**WORK REQUIRED**
Excluding pictures, transcribe precisely the lines from the one containing "Click where divider edge meets top edge" to the final line of the listing below, inclusive, and nothing more.

**GIVEN DATA**
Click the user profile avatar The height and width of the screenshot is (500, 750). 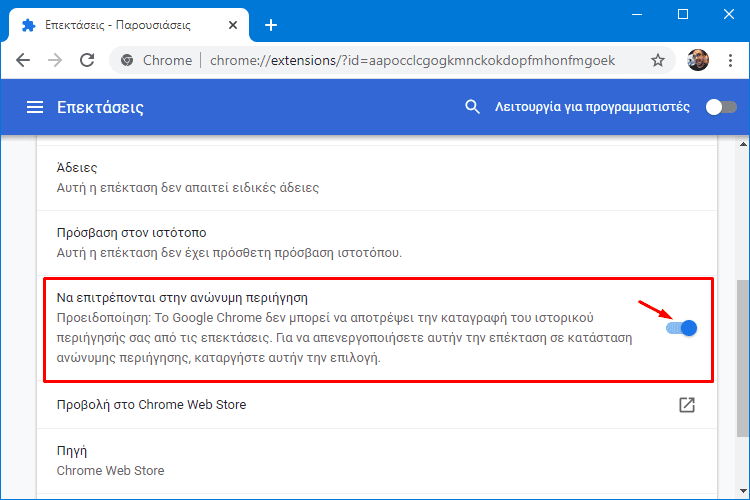698,60
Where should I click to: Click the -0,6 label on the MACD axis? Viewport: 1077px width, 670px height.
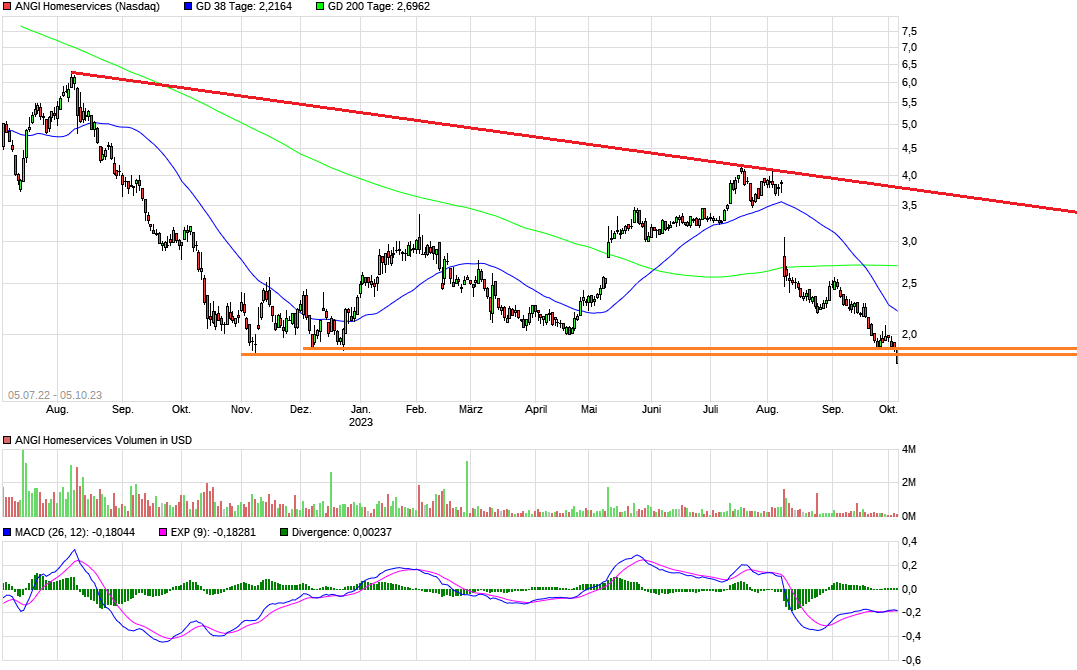911,660

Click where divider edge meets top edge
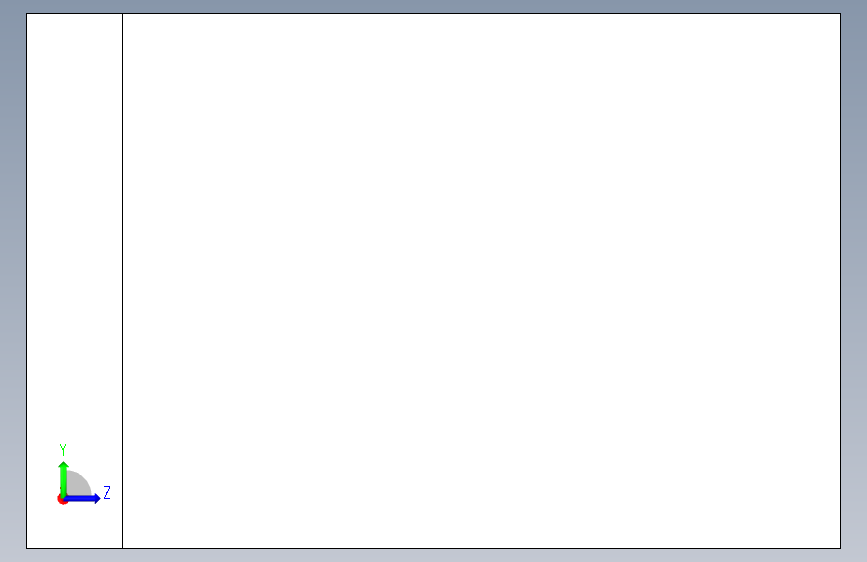coord(122,13)
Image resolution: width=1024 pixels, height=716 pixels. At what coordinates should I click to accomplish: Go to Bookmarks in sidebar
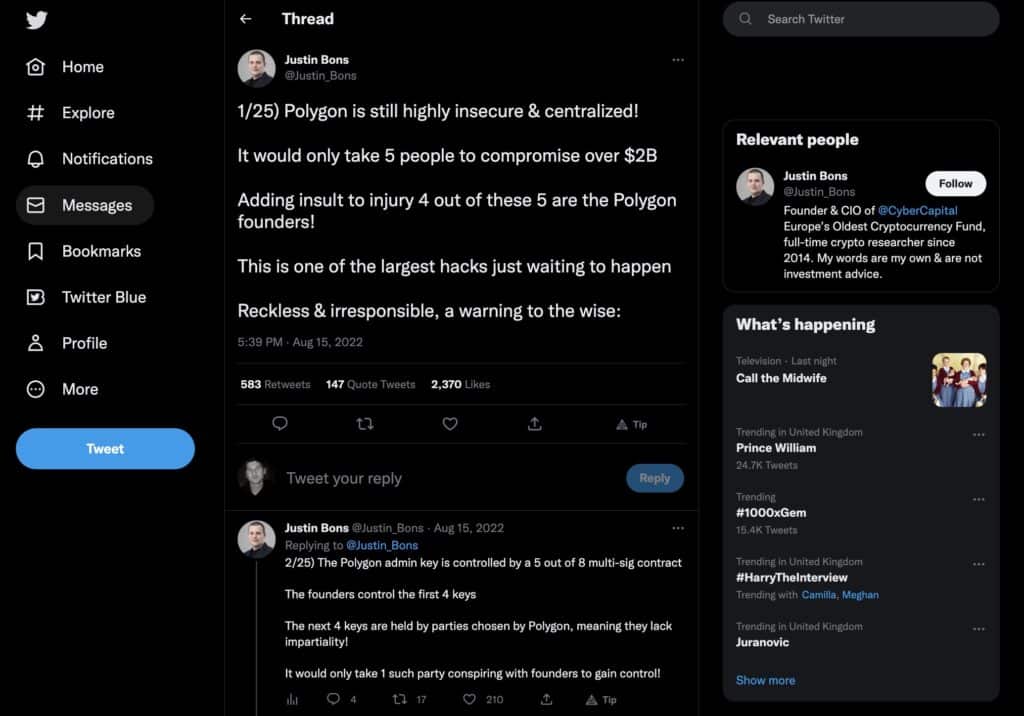tap(83, 251)
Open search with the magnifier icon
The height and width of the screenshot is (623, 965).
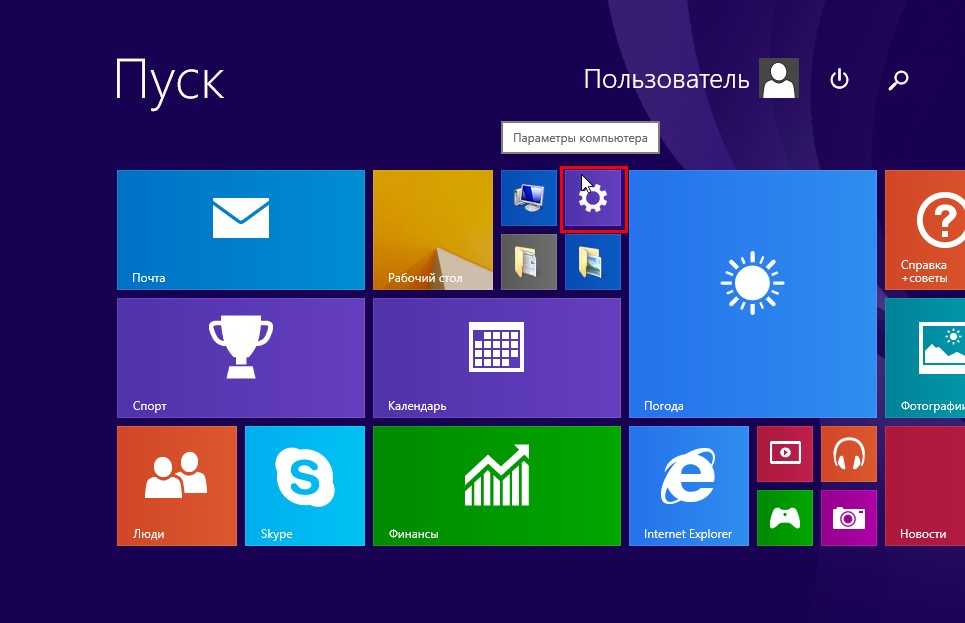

**OUTPUT FOR THIS EXERCISE**
Click where divider edge meets top edge
coord(122,13)
Image resolution: width=1024 pixels, height=716 pixels. At what coordinates should I click to accomplish: Go to Bookmarks in sidebar
tap(83, 251)
Open search with the magnifier icon
The height and width of the screenshot is (623, 965).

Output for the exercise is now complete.